2006/03/02

Le bouilleur, le bouilli et le bouillant

Pardonnez-moi chers lecteurs mon absence mais j'avais un examen mercredi soir et j'ai dû étudié une bonne partie du début de la semaine et en plus, c'est la semaine de relâche pour les enfants. J'espère que je suis pardonné. François, est-ce que je suis pardonné?

Voilà qui est fait.

Dans la dernière semaine, j'ai eu l'occasion de me faire ou de me défaire une opinion sur trois personnalités québécoises.

Normand Brathwaite
Bien qu'au début de la rédaction de ce blogue, j'ai pu avoir des commentaires désobligeants à son égard, son apparition à Tout le monde en parle m'a plutôt montré ce personnage sous un jour nouveau. Il m'est apparu plutôt sympathique, drôle, désarçonnant, candide, simple à la limite. Et assez porté sur la bouteille. J'aime ça. Mais il reste que malheureusement dans les pubs de Belle et Bum, il continue de m'énarver...

Guy A.Lepage
Je ne sais pas quoi penser. Je l'ai trouvé sympathique au début de son interview avec Richard Martineau (aux Francs-Tireurs) mais plus le show avançait et l'eau était chaude dans la marmite, plus le roi des ondes m'apparaissait suffisant et calme. Est-ce que le fait de rester calme pendant qu'on se fait bombarder de questions chiennes est un vilain défaut? Jusqu'à un certain point oui. Il avait réponse à tout et il avait l'air au dessus de ses affaires. Comme si il se crissait complètement de l'opinion qu'on pouvait se faire de lui. Comme s'il jouait un rôle, celui de Thierry Ardisson.

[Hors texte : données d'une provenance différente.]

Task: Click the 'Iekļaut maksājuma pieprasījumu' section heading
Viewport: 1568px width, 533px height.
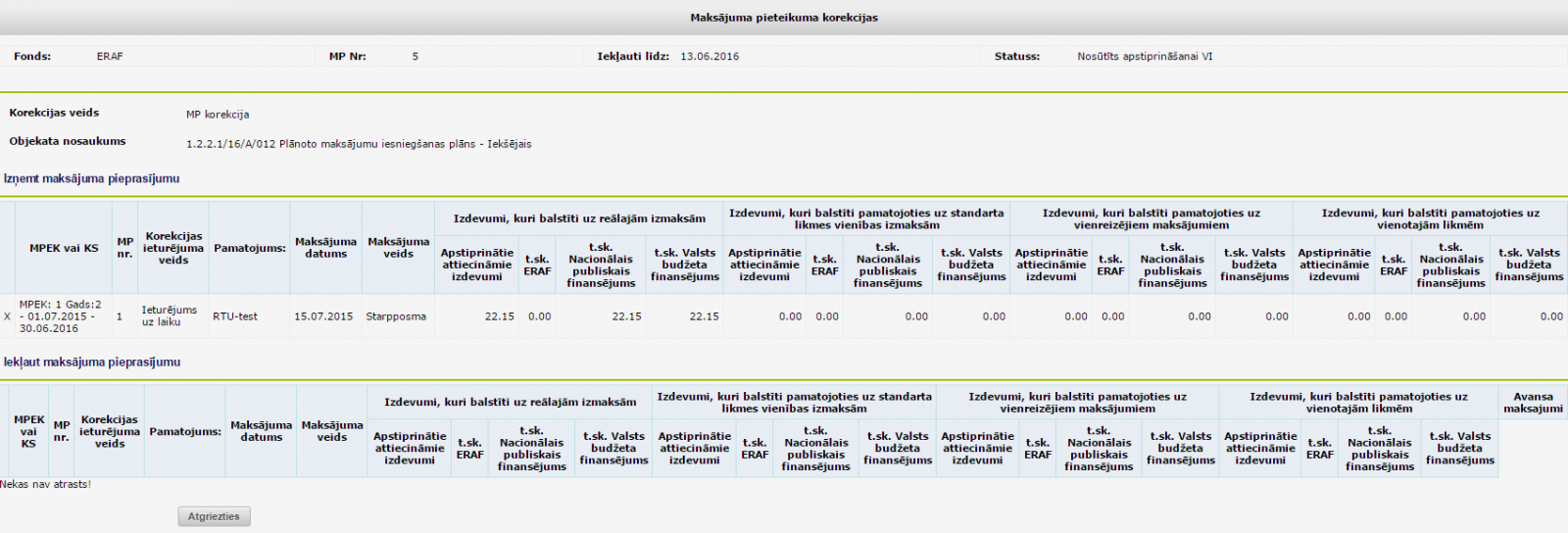Action: tap(91, 362)
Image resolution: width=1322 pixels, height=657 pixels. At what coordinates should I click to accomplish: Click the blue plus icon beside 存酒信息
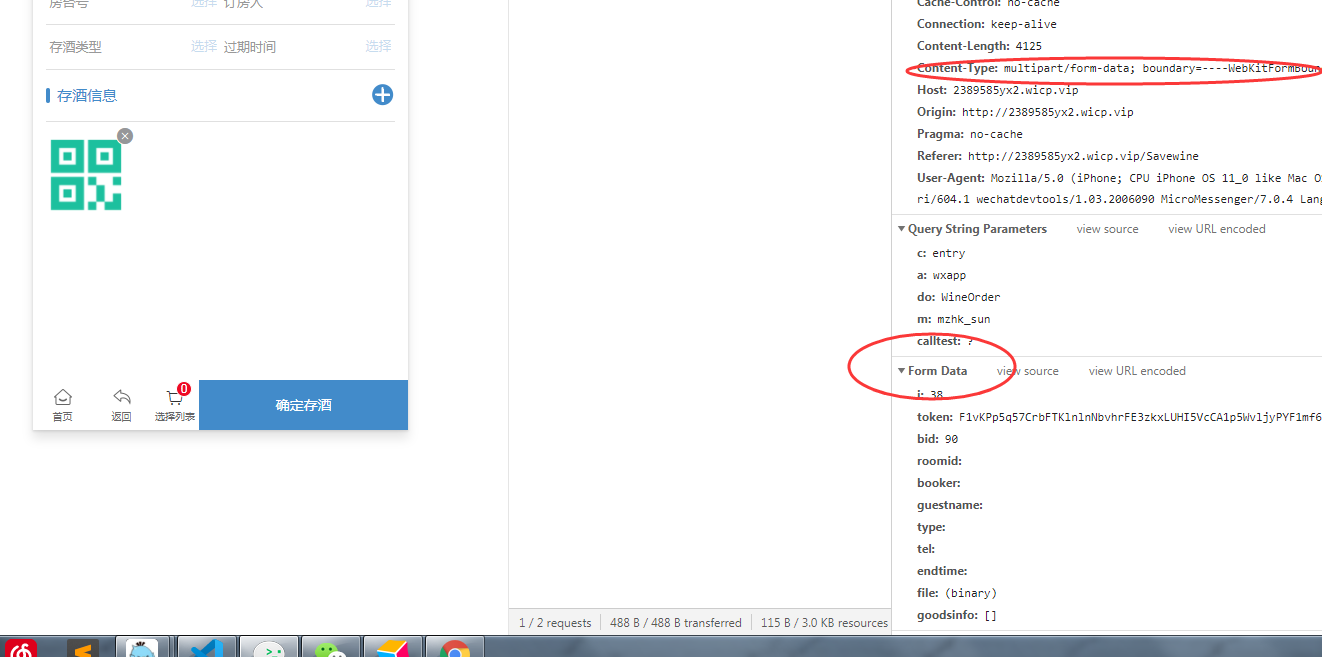(x=382, y=95)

Ils ont montré un extrait de RBO et tout ce que je peux dire c'est que je m'ennuie du Guy A. irrévérencieux, railleur, qui ne se prenait pas trop au sérieux. D'ailleurs, quand il a repris Martineau au sujet de l' ''oubli'' de RBO dans sa liste de succès télévisés, j'ai trouvé drôle d'entendre Lepage dire ''j'ai aussi fait RBO'', comme s'il était le seul responsable des succès. C'est peut-être seulement un lapsus mais ça montre où est rendu le personnage.

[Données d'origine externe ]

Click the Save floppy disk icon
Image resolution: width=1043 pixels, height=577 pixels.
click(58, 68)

À propos de cet interview mercredi soir, mon Dieu qu'il est difficile pour un intervieweur d'être interviewé. C'est un jeu de chat et de souris incessant qui donne de la très mauvaise télé. Le eur essaie de pogner le é en défaut tandis que le é dit presque au eur comment faire son entrevue. Ajoutons à ça deux égos gonflés à bloc et blessés dans leur orgueil, ça donne Lepage et Martineau. Ou bien Fillion et Lepage avec les bienfaits d'un montage complaisant.

Thomas Mulcair
Les journalistes parlementaires me font quelquefois penser aux journalistes qui couvrent le Canadien de Montréal. Leur chauvinisme transpire souvent leurs articles et leurs commentaires. Avant le remaniement ministériel de cette semaine, on ne pouvait jamais lire ''bouillant'' et ''Mulcair'' dans la même phrase, même au plus fort de la crise opposant Mulcair à son homologue fédéral Stéphane Dion en décembre Mais maintenant que Mulcair s'est fait éjecter du Conseil des ministres, on admire son caractère et son tempérament et on cite même ses réalisations.
On dirait que le nouvelle, le lectorat, le flash, priment sur le bon sens. Maintenant que la nouvelle est tombée, tout le monde essaie de trouver des excuses et des raisons à ce qui s'est passé. Mulcair s'opposait à Charest et les promoteurs du Mont-Orford? Je suis d'accord mais pourquoi attendre que le ministre de l'Environnement soit limogé pour circuler la nouvelle ou l'explication ou le commentaire, appelez-ça comme vous voulez?
Ça me fait penser à la saga Patrick Roy. Dans la semaine infernale qui suivit l'échange, on a appris entre autres que Roy s'était battu avec son coéquipier Mathieu Schneider dans l'avion à Philadelphie, la raison demeurant inconnue (wink-wink).
Ceci étant dit. Pour moi, Thomas Mulcair était un communicateur efficace mais il a été victime des exigences du poste qu'il occupait, comme l'ont affirmé Michel Auger dans le JdeM et Louis-Gilles Francoeur à Indicatif présent. Par contre, Jean Charest aurait bien pu lui offrir autre chose qu'un parachute en plomb à son seul ministre anglophone high profile. Keep your friends close but keep your enemies closer. C'est surtout vrai en politique.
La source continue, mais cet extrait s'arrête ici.